Short problem 1: In the records below, rewrite the lines starting with the line containing "Task: Click the fist weapon icon on 普莱 card" and going through the line containing "Looking at the screenshot, I should (x=203, y=474).", changing "Viewport" to "Window" and leaving everything else as is.
# Start of Passage provided
Furthermore, reference training data is essential to generate the training data for the HEAT model, which includes cropped images of the building samples and their associated planar graph. Building image samples are generated in .jpg format alongside the planar graphs for each building sample, considering the necessary resizing from real-world coordinates to the 256x256 image coordinates. Figure 6 shows the overall workflow of the data preparation process.
The entire data preparation process is executed using a combination of GIS software tools and Python libraries comprised in a Jupyter notebook with Python 3.8. The information regarding the coordinate reference system of the used bounding box for each building sample necessary for resizing from real-world coordinates to image coordinates is stored in a text file per image building sample. This information is crucial for mapping the inner roof planar graph delineated on each building image sample to real-world coordinates.

3.2. Training HEAT model

The training process starts with the pre-trained HEAT model for outdoor architectural reconstruction, in which training parameters are outlined in [21]. Using the pre-trained HEAT model instead of training a new one is to leverage the existing understanding of outdoor architectural reconstruction. Three models underwent training based on the designated dataset for each study area: the model trained with the Stadsveld – ‘t Zwering dataset, the model trained with the Lozenets dataset, and the combined model was generated by combining the same training and validation datasets considered for the individual models. This approach helps prevent overfitting when testing the combined model on the respective areas.
# End of Passage provided
Short problem 2: Extend the passage on preparing data for and training the HEAT model from where it ends.
# Start of Record set
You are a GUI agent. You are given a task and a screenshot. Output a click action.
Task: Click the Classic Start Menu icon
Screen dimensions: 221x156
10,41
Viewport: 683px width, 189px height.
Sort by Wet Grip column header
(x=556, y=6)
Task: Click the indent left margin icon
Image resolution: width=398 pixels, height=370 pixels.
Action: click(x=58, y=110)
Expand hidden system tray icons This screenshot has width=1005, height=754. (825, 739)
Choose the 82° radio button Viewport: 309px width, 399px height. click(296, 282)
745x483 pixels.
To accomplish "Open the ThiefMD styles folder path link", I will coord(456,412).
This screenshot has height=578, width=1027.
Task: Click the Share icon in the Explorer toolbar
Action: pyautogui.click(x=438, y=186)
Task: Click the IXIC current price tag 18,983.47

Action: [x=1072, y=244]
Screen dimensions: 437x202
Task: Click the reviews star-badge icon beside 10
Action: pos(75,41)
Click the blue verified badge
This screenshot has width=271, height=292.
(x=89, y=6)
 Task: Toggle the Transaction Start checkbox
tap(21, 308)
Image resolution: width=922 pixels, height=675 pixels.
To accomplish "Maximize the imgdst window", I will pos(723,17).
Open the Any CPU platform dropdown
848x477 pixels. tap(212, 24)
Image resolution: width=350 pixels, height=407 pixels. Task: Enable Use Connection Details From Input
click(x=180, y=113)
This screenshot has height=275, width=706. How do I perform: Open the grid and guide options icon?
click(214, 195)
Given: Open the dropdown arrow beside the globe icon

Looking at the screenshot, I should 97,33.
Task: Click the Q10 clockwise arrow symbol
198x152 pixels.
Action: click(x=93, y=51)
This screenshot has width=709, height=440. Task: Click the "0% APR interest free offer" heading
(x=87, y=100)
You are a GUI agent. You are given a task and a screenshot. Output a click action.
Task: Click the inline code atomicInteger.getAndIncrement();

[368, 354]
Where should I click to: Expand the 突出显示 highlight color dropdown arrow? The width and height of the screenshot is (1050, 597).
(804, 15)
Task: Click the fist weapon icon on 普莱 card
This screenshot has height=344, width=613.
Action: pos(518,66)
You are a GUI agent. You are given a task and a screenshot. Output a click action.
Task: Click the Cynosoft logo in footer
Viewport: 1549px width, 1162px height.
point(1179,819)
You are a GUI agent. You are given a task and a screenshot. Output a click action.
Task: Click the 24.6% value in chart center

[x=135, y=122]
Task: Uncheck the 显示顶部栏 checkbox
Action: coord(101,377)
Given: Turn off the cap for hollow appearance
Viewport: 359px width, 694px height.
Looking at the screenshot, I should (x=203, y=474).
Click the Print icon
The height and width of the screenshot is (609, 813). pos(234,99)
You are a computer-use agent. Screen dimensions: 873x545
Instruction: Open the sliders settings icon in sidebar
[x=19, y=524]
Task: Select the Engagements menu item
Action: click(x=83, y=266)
# End of Record set
Response 1:
Task: Click the fist weapon icon on 普莱 card
This screenshot has height=344, width=613.
Action: pos(518,66)
You are a GUI agent. You are given a task and a screenshot. Output a click action.
Task: Click the Cynosoft logo in footer
Window: 1549px width, 1162px height.
point(1179,819)
You are a GUI agent. You are given a task and a screenshot. Output a click action.
Task: Click the 24.6% value in chart center

[x=135, y=122]
Task: Uncheck the 显示顶部栏 checkbox
Action: coord(101,377)
Given: Turn off the cap for hollow appearance
Window: 359px width, 694px height.
Looking at the screenshot, I should (x=203, y=474).

Response 2:
Based on empirical experiments, an arbitrary number of 646 epochs is set for every training session. The training process is monitored by utilizing the validation accuracy value to find the model with the highest accuracy within the training session. The training was conducted using Python 3.8 and PyTorch 1.12.1. Table 2 shows how the input data for all three models is split on training and validation datasets, including image size, batch size, and maximum number of corners per image.
In the following sections of this research, the model trained on the Stadsveld-’t Zwering dataset will be denoted as “Model trained on Enschede dataset”, the model trained on the Lozenets dataset will be denoted as “Model trained on Sofia dataset”, and the model trained on the combined dataset will be labeled as “Model trained on the combined dataset.”

3.3. Building roof plane extraction

After completing the training process, this study focuses on applying and evaluating the performance of the generated trained models in delineating the inner roof planes of buildings within our designated testing datasets. Subsequently, post-processing operations are conducted to convert the obtained planar graph text file of each building sample into vector format datasets. The planar graph output obtained from HEAT is stored in a Python dictionary with three distinct keys, which are described as follows:
-
‘corners’: This key corresponds to a 2D array of integers, where each row represents the x and y coordinates of an identified corner in the building image sample.
-
‘edges’: This key corresponds to a 2D array of integers. Each row represents a pair of corners (indicated by their indices in the ‘corners’ array) forming an edge.
-
‘image_path’: This key corresponds to a string specifying an image file’s path. This image aligns with the deduced corners and edges on the input-image building sample.
The following approach transforms the acquired planar graph text file into a real-world coordinate vector polygon format. The conversion process has a similar structure as in the data preparation process, as every planar graph based on the building file name is mapped to the corresponding bounding box information file used for clipping the image to its original size saved during the data preparation process. Once every sample was resized and georeferenced to its real-world location, all the generated building inner roof plane planar graphs were merged into one vector file. The overall workflow of the building roof plane extraction is shown in Figure 7.
The process described above is performed in a Jupyter Notebook using Python 3.8. The outputs of the Jupyter Notebook are provided in polyline vector format. GIS software is employed to convert the geometry of these outputs to a polygon vector format.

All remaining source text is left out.